In this hour, I massaged a client who had tight quadriceps from a hockey match a few days ago.
During the session I used massage where the effects can be both physiological and psychological (Findlay, 2018). I used a variety of established massage techniques including effleurage, petrissage and tapotement (Ogai, Yamane, Matsumoto, & Kosaka, 2008). I started with effleurage as it stimulates the flow of lymph fluid that leads to increased drainage of waste products, as well as inducing relaxation and reducing abnormal muscle contraction (Keperawatan, Petpichetchian, & Chongchareon, 2013). Petrissage was used to increase blood flow therefore transporting more oxygen and nutrients to the tissues and removing waste products, promoting an efficient system (Findlay, 2018). Tapotement can also be used to induce muscle relaxation by releasing soft tissue tension, initiates digestive movement through peristalsis, by stimulating the parasympathetic nervous system and again increases lymphatic return thus assisting with the elimination of toxins (Findlay, 2018). A study verified that massage therapy can alleviate subjective symptoms of state anxiety and lower salivary cortisol as an index of psychological stress (Donoyama & Shibasaki, 2010).

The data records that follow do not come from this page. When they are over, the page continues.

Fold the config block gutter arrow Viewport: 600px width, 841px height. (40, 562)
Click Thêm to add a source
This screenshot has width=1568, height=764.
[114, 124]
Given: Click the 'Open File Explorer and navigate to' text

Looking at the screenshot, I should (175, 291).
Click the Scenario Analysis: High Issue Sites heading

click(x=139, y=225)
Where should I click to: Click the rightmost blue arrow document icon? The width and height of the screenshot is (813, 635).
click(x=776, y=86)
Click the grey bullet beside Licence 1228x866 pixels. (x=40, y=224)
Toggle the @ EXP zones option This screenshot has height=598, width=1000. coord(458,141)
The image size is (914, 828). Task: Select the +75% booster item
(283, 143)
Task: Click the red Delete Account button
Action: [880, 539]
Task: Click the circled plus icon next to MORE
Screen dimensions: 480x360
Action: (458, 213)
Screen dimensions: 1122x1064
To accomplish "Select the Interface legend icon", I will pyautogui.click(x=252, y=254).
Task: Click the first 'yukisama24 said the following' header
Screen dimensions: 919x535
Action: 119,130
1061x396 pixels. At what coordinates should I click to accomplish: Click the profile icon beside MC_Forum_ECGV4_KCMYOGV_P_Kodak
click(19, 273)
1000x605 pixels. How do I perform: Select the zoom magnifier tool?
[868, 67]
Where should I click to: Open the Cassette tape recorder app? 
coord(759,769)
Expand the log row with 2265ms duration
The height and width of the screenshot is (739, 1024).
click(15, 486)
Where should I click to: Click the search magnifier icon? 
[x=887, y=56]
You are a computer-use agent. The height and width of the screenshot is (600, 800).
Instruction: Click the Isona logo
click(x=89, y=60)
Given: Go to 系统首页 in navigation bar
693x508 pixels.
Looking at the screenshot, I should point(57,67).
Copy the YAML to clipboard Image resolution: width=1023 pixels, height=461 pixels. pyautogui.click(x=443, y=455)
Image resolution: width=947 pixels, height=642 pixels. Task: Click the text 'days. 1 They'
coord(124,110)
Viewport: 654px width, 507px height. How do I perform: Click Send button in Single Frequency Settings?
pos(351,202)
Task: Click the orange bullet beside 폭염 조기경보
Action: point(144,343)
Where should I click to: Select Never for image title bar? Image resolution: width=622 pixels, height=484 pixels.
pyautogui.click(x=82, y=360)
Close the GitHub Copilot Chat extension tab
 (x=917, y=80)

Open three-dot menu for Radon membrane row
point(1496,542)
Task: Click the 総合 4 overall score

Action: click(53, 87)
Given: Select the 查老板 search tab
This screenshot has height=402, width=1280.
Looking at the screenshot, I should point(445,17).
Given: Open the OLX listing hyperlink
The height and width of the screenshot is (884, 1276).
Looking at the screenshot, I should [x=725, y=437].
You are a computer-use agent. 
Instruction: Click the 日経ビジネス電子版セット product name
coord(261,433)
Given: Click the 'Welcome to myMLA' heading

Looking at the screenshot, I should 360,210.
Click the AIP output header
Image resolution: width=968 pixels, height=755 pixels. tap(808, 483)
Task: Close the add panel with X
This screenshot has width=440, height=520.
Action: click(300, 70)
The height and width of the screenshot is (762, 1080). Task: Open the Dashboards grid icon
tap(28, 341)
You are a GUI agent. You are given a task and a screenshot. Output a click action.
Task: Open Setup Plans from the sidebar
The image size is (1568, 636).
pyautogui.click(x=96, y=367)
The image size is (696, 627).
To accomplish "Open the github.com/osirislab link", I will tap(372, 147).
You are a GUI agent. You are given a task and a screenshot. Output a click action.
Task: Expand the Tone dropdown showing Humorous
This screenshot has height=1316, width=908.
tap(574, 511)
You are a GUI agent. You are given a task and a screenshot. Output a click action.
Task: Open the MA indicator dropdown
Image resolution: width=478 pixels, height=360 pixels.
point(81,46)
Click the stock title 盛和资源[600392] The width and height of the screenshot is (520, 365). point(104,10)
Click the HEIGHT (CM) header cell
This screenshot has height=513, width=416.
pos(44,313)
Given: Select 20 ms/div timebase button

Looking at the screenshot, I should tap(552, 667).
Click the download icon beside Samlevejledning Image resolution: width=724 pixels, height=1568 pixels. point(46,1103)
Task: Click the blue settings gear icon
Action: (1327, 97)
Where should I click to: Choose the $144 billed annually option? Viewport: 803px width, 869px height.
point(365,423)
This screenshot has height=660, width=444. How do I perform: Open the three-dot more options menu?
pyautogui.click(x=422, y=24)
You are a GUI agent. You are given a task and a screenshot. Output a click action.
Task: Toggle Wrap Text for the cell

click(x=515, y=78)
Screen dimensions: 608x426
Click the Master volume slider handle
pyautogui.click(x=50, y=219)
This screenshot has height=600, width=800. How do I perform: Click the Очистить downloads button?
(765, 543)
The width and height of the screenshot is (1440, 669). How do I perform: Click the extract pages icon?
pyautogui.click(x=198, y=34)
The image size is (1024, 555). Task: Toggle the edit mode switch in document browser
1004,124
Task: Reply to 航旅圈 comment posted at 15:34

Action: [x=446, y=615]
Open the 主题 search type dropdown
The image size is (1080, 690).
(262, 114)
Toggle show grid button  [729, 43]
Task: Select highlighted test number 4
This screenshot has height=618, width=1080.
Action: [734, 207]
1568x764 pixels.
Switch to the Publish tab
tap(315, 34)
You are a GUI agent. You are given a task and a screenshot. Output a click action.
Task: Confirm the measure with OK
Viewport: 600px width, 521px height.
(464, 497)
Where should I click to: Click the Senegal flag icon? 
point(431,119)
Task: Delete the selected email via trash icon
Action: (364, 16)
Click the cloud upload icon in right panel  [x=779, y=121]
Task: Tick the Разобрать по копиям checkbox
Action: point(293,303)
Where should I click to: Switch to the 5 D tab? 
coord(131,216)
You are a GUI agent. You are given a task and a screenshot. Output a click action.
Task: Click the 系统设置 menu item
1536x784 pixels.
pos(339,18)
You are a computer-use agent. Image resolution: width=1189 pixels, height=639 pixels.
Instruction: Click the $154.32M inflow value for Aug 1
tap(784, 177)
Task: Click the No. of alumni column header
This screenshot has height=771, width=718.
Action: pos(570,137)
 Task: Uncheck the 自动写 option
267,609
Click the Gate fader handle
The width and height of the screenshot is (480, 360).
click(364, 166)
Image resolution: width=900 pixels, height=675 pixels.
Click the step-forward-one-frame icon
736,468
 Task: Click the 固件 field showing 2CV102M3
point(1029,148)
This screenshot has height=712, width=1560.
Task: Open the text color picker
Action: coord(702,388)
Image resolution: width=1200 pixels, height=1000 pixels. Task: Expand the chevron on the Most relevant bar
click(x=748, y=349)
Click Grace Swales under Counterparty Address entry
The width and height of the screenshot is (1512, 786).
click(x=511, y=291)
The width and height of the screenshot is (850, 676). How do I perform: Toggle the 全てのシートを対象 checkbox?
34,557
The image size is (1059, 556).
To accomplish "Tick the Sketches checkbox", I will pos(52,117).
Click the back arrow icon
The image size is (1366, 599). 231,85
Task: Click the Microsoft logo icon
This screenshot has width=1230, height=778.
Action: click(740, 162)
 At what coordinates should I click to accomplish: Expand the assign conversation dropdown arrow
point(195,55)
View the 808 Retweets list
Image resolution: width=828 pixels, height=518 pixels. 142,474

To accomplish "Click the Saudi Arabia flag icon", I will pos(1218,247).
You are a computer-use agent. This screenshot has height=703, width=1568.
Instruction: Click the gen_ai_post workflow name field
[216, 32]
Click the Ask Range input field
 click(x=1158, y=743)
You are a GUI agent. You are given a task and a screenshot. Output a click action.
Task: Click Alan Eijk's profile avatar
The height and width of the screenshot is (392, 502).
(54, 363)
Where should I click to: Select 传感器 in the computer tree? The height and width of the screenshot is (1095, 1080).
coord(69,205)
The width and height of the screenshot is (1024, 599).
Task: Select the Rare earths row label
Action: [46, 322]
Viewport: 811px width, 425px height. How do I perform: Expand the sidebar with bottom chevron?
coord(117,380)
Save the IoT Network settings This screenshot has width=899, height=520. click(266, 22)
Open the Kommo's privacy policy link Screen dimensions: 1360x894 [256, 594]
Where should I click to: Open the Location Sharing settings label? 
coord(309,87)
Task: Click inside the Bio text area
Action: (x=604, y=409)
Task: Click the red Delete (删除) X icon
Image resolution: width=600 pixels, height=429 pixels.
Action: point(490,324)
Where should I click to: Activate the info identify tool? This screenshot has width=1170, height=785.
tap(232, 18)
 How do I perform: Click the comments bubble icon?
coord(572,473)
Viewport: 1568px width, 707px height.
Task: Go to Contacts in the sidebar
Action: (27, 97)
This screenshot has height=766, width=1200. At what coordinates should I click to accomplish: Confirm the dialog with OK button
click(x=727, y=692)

Areas for further improvement
My first area for improvement would be to always use objective measures, even if the client has requested a massage. This is because it is important to understand if the treatment provided was effective. The usual objective measures include pain and range of movement (ROM). Another thing that I could improve on would be to explain to the client why I have chosen a specific treatment therapy and what it does. This will allow them to be fully engaged in the session and if an exercise prescription is given to them, they are more likely to understand the activities and complete them.
Things to Remember
- Make sure to massage all of the quadricep muscles, only focus on one muscle if there is more tightness
- Ensure the client is lying supine so you can access the whole muscle as the origins are high up on the leg
- Try to avoid using your fingers too much when massaging, you can use your thumbs, knuckles and forearms to achieve the same aims
Donoyama, N., & Shibasaki, M. (2010). Differences in practitioners’ proficiency affect the effectiveness of massage therapy on physical and psychological states. Journal of Bodywork and Movement Therapies, 14(3), 239-244.
Findlay, S. (2018). Sports massage. Champaign:Human kinetics
Keperawatan, C., Petpichetchian, W., & Chongchareon, W. (2013). Does Foot Massage Relieve Acute Postoperative Pain? A Literature Review. Nurse Media Journal of Nursing, 3(1), 483-497.
Ogai, R., Yamane, M., Matsumoto, T., & Kosaka, M. (2008). Effects of petrissage massage on fatigue and exercise performance following intensive cycle pedalling. British Journal of Sports Medicine, 42(10), 534-538.